Nach Angaben der Branche wird eine Pandemie die Verkäufe und Gewohnheiten der Verbraucher leicht verändern, selbst wenn die Online-Lebensmitteleinkäufe zunehmen. Es ist jedoch schwer zu erwarten, dass der Inlandsmarkt die gesamte Überschussproduktion nutzen wird und die Polen die im Ausland hergestellten Produkte vollständig aufgeben werden. Die Beobachtung der Richtungen von Änderungen im Verbraucherverhalten auf der ganzen Welt ist nach Ansicht des Experten eine Wiedererlangung des Geschäftsumfangs.

- Noch vor wenigen Jahren waren Milchpulver und Molkepulver unser Flaggschiff unter den Exportprodukten. Unsere Nummer eins ist heute unser Käse und Quark, also wahrscheinlich auf der Suche - Wie offen die Verbraucherwelt für unsere qualitativ hochwertigen Produkte ist - Wir werden uns zum Beispiel bemühen, frisch fermentierte Produkte an Verbraucher in anderen Ländern zu verkaufen, um ihren Anteil am Export zu erhöhen.
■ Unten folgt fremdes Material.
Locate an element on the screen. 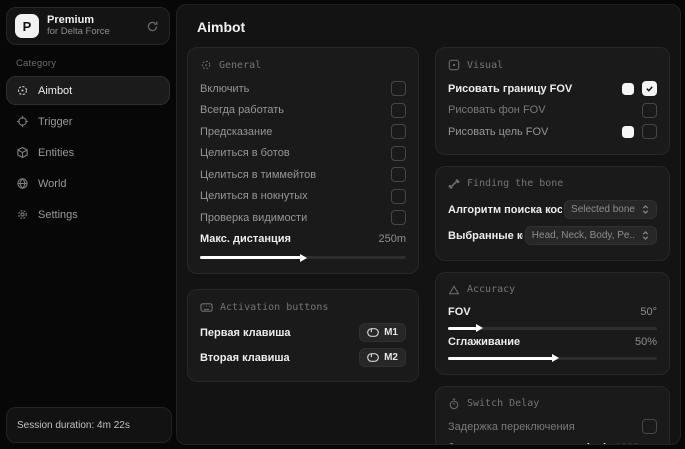 This screenshot has height=449, width=685. section-title: Visual is located at coordinates (486, 65).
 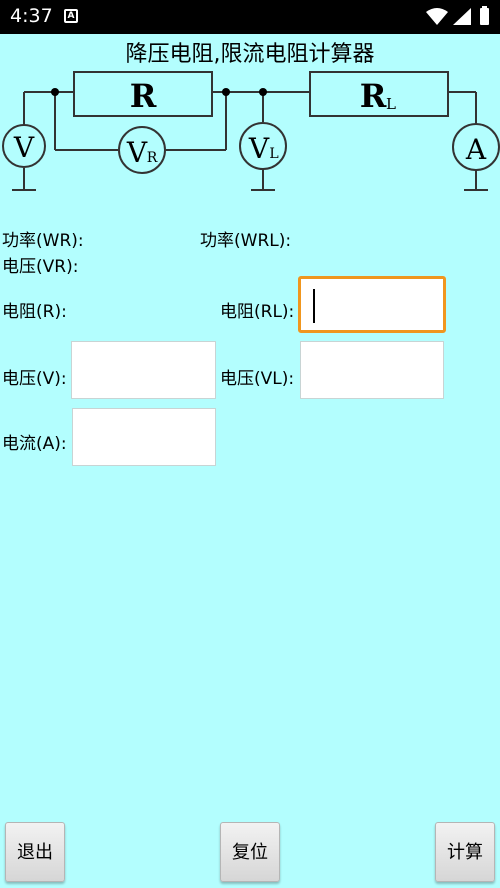 I want to click on voltage-vl-label: 电压(VL):, so click(x=258, y=379).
Prognosen Agnieszka Maliszewska. - - Wir werden auch nach neuen Produkten suchen, da wir ständig nach dem Geschmack der Verbraucher suchen und die Verbraucher immer mehr neue Produkte erwarten, z. B. in immer kleineren, funktionaleren Verpackungen, die für aktive Menschen, Sportler und ältere Menschen bestimmt sind. Sicherlich werden solche Änderungen auf dem Milchmarkt stattfinden.